■ **Your task**:
Please reproduce the entries below exactly, starting at the first line and ending with the line that holds "Tentang Kadin (265, 28)".
═══ Task data
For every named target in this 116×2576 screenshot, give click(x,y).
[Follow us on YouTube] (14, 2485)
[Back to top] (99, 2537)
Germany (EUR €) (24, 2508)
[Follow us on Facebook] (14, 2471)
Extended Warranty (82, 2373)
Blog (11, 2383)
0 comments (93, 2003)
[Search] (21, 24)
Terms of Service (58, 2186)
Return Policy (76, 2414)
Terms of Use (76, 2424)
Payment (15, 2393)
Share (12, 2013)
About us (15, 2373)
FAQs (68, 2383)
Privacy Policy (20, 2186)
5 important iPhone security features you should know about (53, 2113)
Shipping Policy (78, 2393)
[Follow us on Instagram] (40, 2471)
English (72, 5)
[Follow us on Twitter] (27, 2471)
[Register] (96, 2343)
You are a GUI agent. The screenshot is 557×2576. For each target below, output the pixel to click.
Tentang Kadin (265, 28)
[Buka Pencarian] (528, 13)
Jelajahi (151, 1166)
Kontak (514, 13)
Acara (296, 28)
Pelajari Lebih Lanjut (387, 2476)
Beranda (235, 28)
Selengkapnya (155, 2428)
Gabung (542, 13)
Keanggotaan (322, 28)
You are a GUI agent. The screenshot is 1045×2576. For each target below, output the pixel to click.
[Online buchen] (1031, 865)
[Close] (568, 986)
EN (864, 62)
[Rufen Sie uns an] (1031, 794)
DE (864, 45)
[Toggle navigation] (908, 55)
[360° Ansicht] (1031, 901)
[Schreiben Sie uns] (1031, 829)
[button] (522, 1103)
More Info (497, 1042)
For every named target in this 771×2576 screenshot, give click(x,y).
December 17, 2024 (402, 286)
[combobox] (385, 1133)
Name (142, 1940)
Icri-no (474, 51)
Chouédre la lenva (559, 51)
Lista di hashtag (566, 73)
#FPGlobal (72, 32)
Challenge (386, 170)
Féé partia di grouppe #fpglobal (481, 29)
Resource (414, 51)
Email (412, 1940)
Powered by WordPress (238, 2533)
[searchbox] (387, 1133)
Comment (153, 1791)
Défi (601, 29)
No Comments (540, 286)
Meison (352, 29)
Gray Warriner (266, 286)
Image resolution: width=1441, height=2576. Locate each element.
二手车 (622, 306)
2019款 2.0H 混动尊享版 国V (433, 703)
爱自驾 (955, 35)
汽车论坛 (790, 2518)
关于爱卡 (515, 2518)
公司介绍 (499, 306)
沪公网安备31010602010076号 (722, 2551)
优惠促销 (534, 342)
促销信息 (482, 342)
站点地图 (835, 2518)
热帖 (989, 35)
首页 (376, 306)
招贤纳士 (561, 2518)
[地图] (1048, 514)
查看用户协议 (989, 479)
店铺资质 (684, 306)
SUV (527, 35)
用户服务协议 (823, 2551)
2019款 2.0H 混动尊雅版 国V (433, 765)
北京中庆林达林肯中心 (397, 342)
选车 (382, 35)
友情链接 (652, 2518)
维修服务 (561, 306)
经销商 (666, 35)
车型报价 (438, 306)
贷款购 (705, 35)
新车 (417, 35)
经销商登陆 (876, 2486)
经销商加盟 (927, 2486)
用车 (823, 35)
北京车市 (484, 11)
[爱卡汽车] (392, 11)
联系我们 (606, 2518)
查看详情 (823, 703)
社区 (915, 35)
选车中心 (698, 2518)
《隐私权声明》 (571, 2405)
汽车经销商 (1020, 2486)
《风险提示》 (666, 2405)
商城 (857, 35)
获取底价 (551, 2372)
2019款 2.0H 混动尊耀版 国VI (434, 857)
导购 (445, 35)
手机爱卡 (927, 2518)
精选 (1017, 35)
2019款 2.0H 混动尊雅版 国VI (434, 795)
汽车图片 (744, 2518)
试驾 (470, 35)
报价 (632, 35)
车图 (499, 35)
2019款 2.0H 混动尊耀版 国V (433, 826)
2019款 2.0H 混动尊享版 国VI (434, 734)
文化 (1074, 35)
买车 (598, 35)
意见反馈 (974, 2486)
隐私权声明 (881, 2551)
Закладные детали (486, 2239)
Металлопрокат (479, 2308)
══════
■ **Solution**:
For every named target in this 116×2576 screenshot, give click(x,y).
[Follow us on YouTube] (14, 2485)
[Back to top] (99, 2537)
Germany (EUR €) (24, 2508)
[Follow us on Facebook] (14, 2471)
Extended Warranty (82, 2373)
Blog (11, 2383)
0 comments (93, 2003)
[Search] (21, 24)
Terms of Service (58, 2186)
Return Policy (76, 2414)
Terms of Use (76, 2424)
Payment (15, 2393)
Share (12, 2013)
About us (15, 2373)
FAQs (68, 2383)
Privacy Policy (20, 2186)
5 important iPhone security features you should know about (53, 2113)
Shipping Policy (78, 2393)
[Follow us on Instagram] (40, 2471)
English (72, 5)
[Follow us on Twitter] (27, 2471)
[Register] (96, 2343)
You are a GUI agent. The screenshot is 557×2576. For each target below, output the pixel to click.
Tentang Kadin (265, 28)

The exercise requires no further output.